• _TASK MATERIAL_:
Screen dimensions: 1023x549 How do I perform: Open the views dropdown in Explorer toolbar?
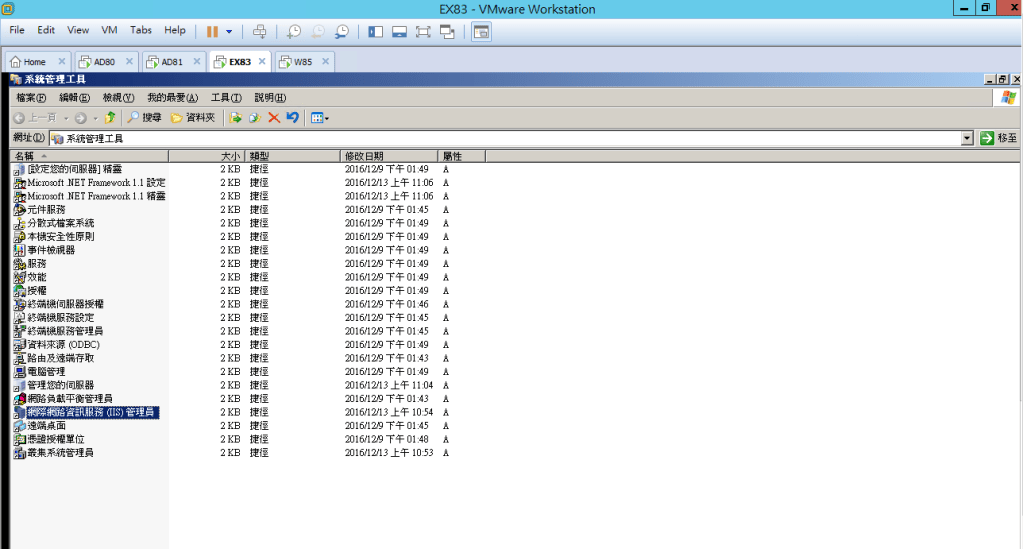click(320, 117)
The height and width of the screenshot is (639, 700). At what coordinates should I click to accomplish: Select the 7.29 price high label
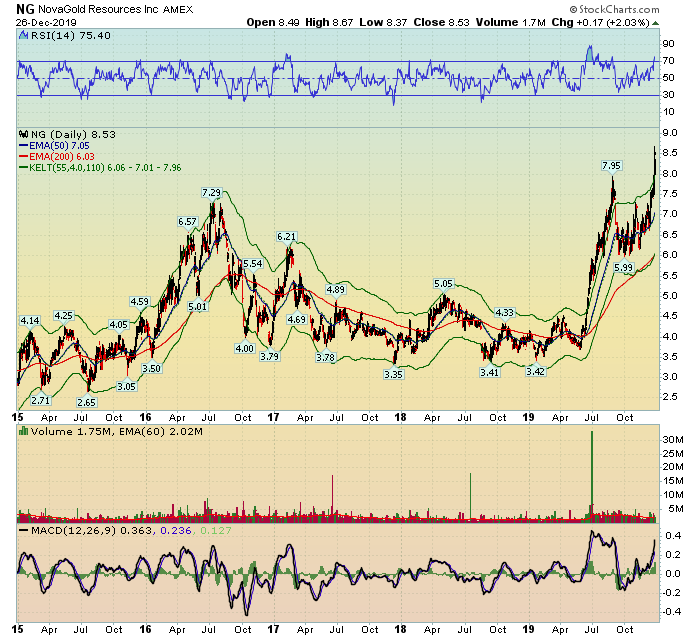pyautogui.click(x=211, y=192)
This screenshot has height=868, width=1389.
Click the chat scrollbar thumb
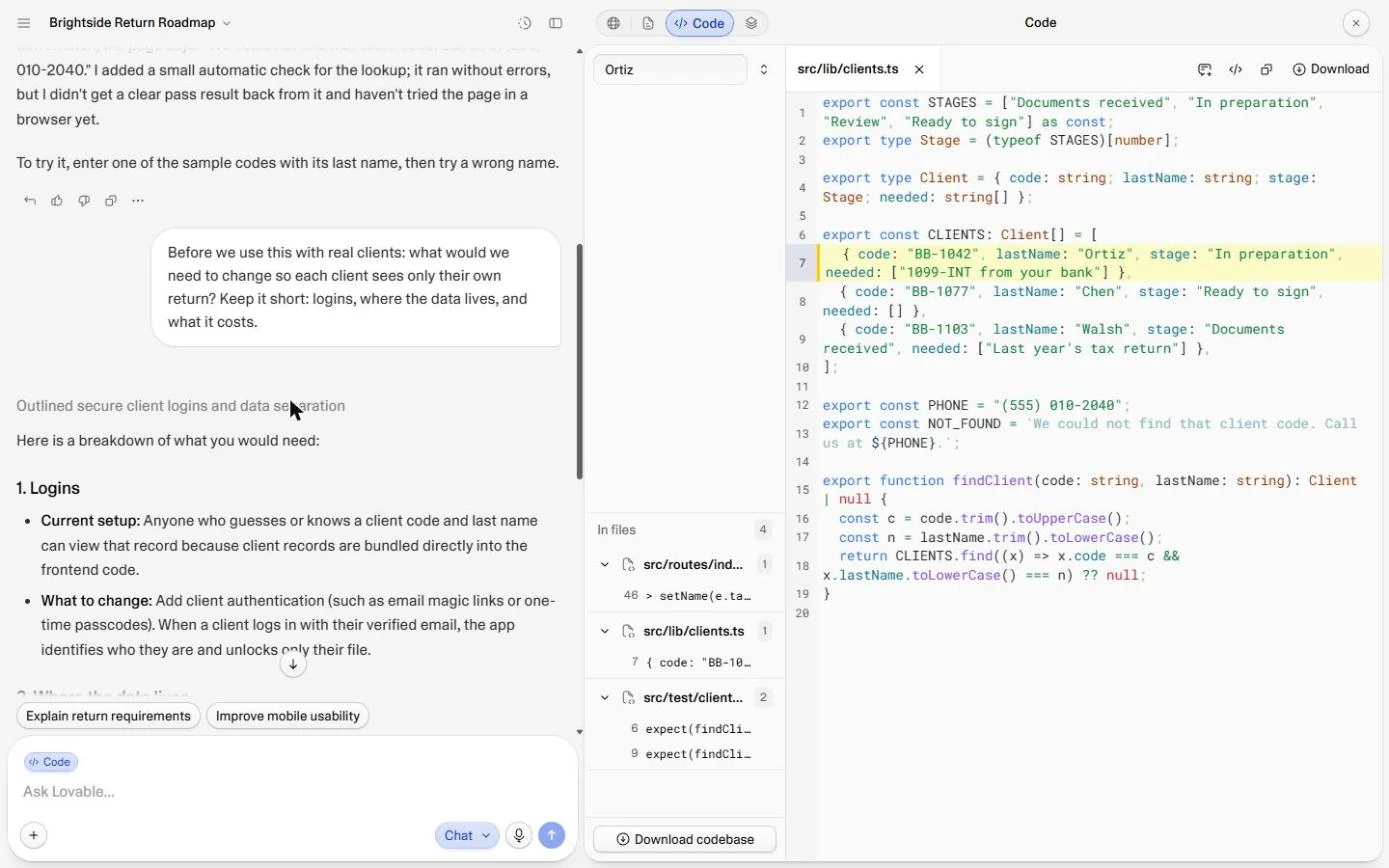[x=580, y=362]
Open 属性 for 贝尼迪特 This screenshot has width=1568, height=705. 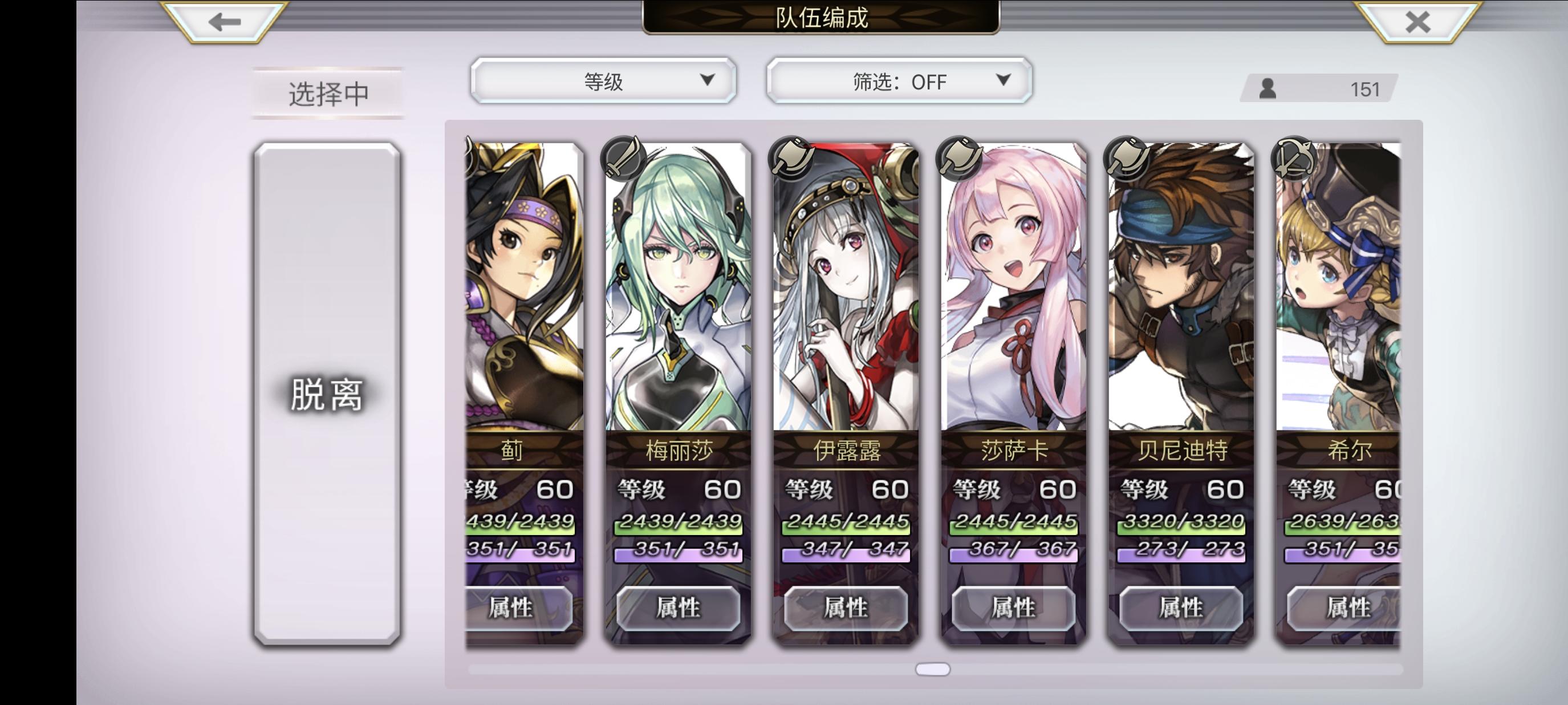point(1181,607)
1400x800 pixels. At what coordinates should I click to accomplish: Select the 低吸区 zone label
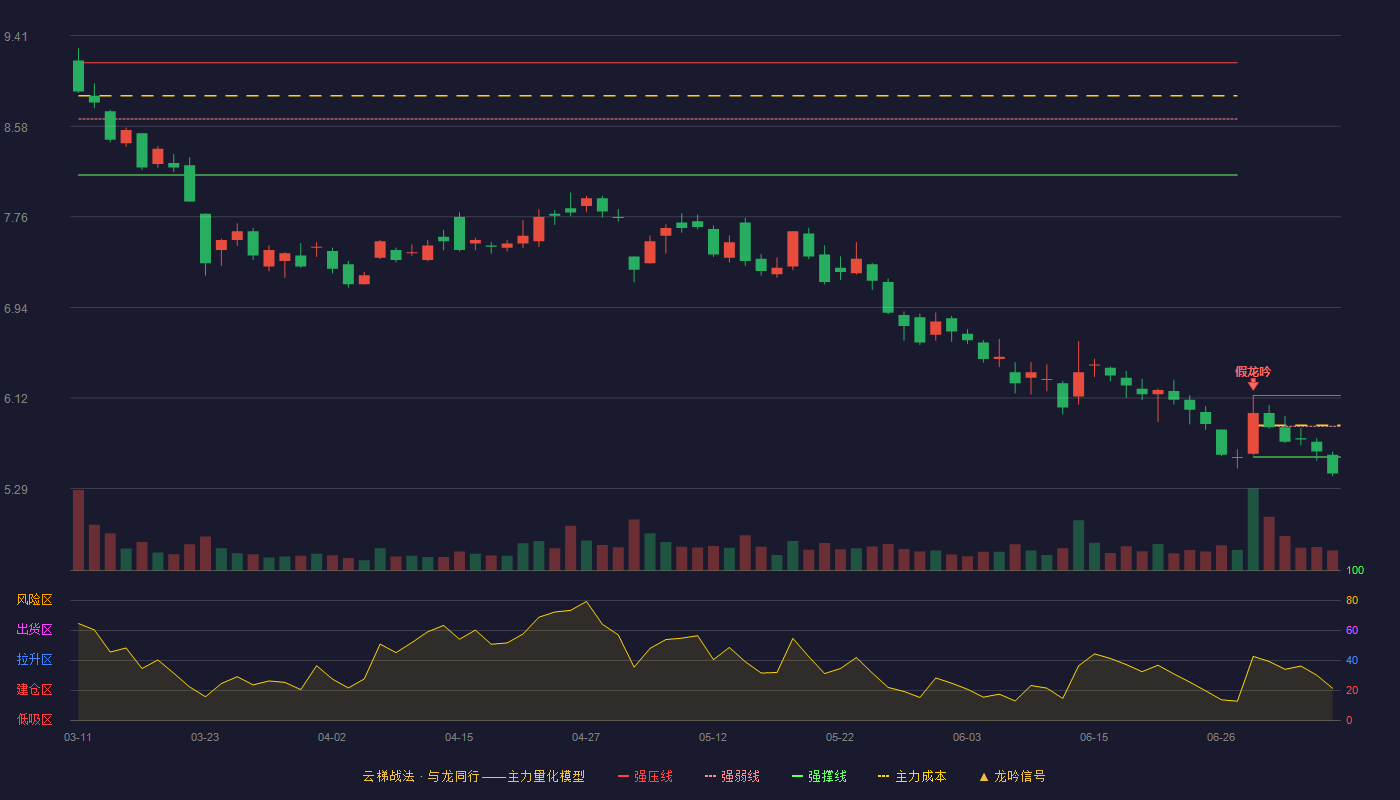click(x=35, y=720)
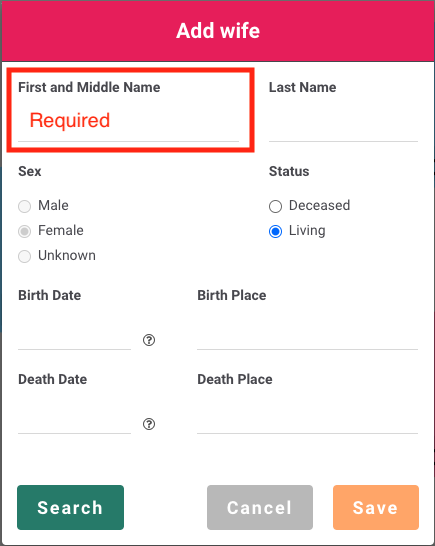Screen dimensions: 435x546
Task: Click into the Last Name input
Action: (x=343, y=120)
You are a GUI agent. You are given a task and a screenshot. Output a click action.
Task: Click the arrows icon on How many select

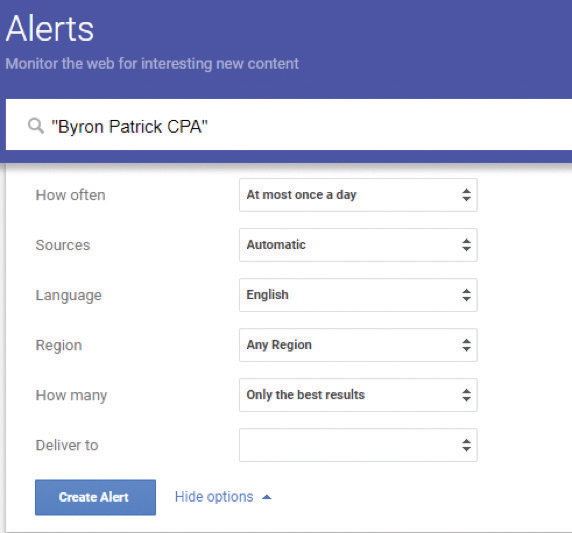[466, 395]
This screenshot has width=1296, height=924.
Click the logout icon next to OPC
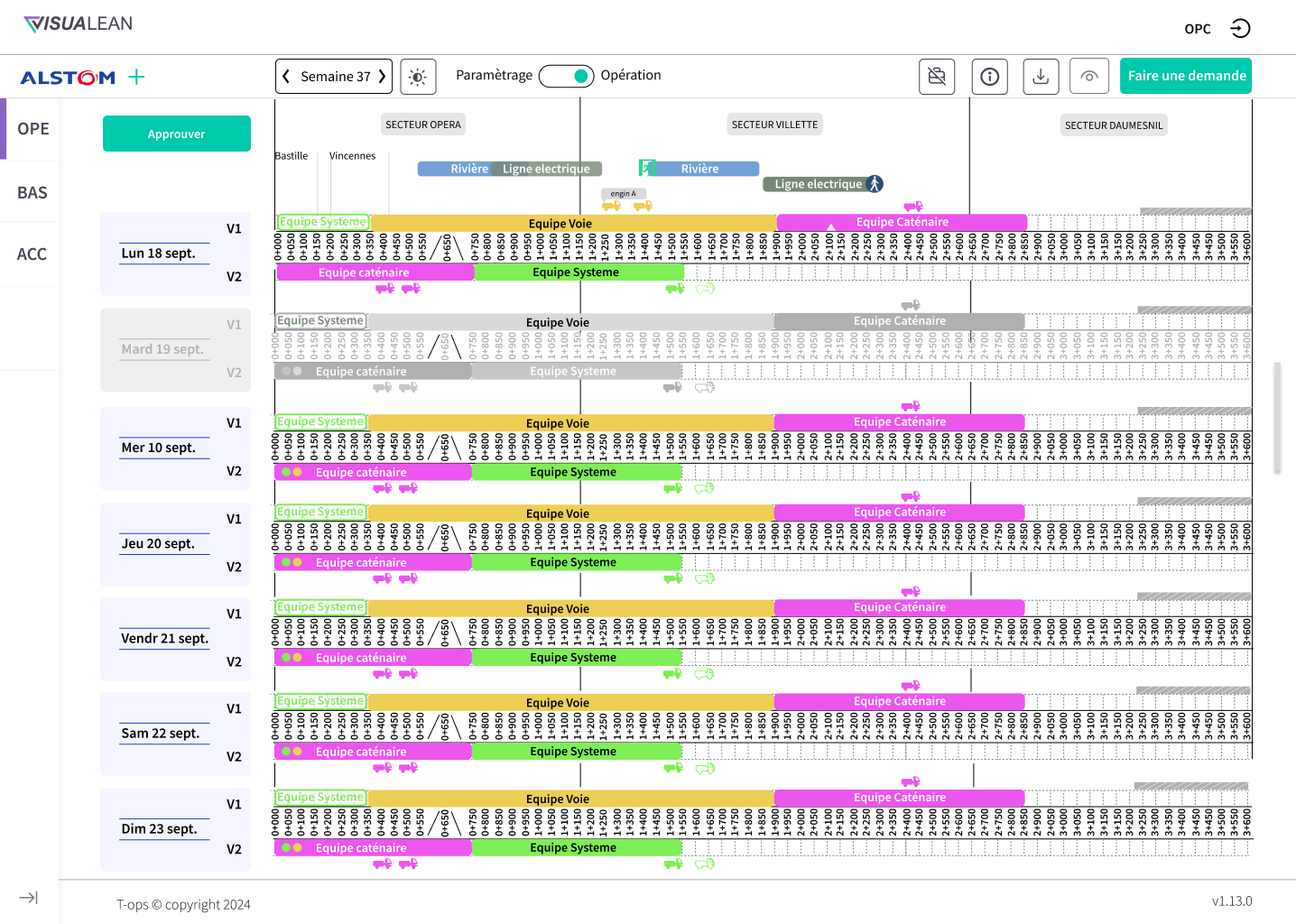click(x=1240, y=29)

• _WHAT TO DO_: Nothing but the lines from the one that holds "You are a GUI" through the end of the data should appear, written out exactly, without pictures.

• _FINISHED TASK_:
You are a GUI agent. You are given a task and a screenshot. Output a click action.
Task: Click the arrows icon on How many select

[466, 395]
This screenshot has width=1296, height=924.
Click the logout icon next to OPC
click(x=1240, y=29)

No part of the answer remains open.